THE DATA
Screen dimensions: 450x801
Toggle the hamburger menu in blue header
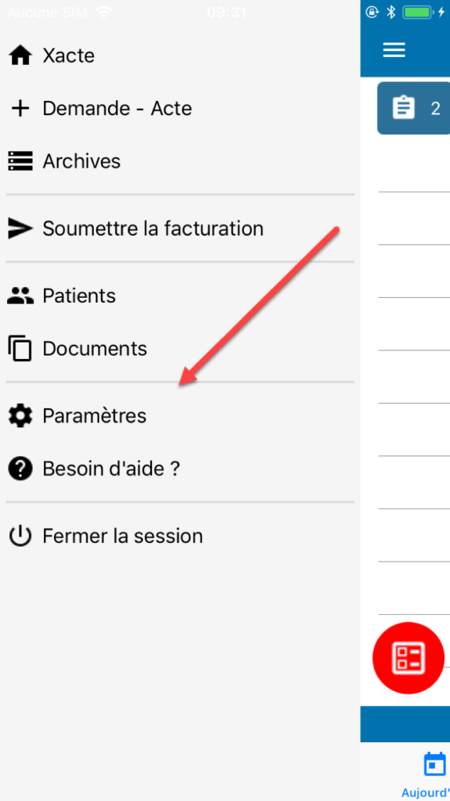[x=394, y=50]
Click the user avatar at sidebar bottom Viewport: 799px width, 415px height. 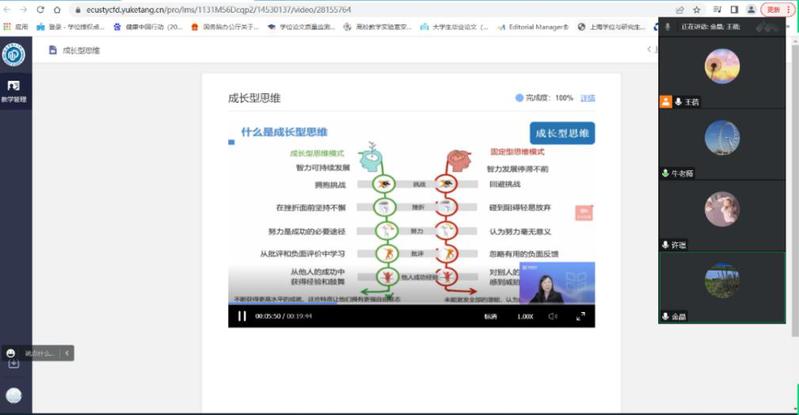[14, 395]
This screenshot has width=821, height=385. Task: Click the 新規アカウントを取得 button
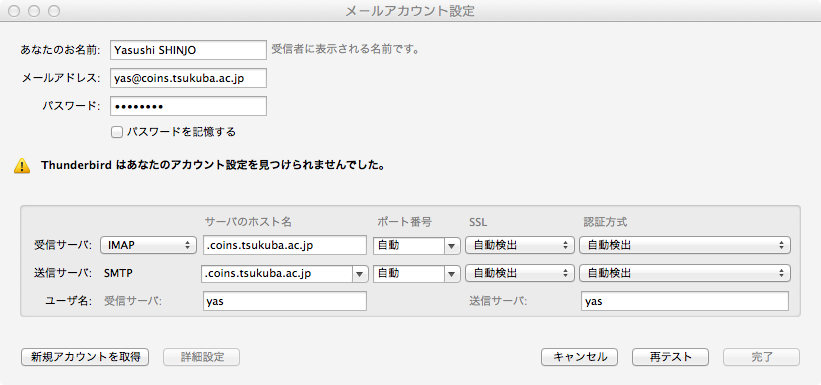[85, 357]
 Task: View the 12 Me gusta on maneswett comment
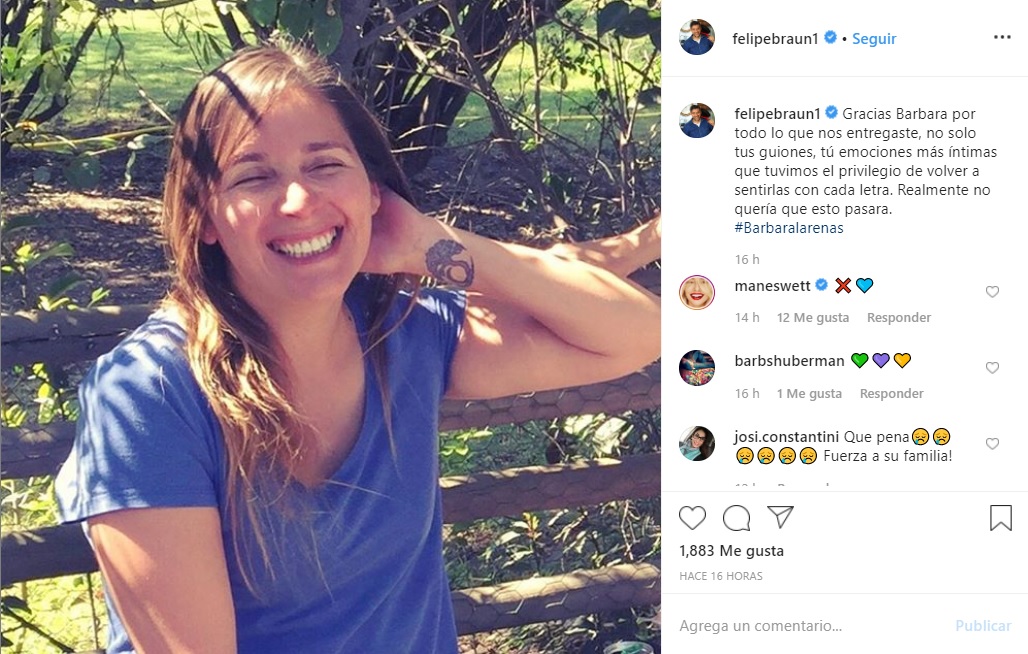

TASK TO COMPLETE
Retype word for word the span of lines above that begins with the line containing "This screenshot has" and ends with the last line of the records; skip all pictures.

ANSWER TO THE EXERCISE
This screenshot has width=821, height=385. Task: Click the 新規アカウントを取得 button
[85, 357]
 Task: View the 12 Me gusta on maneswett comment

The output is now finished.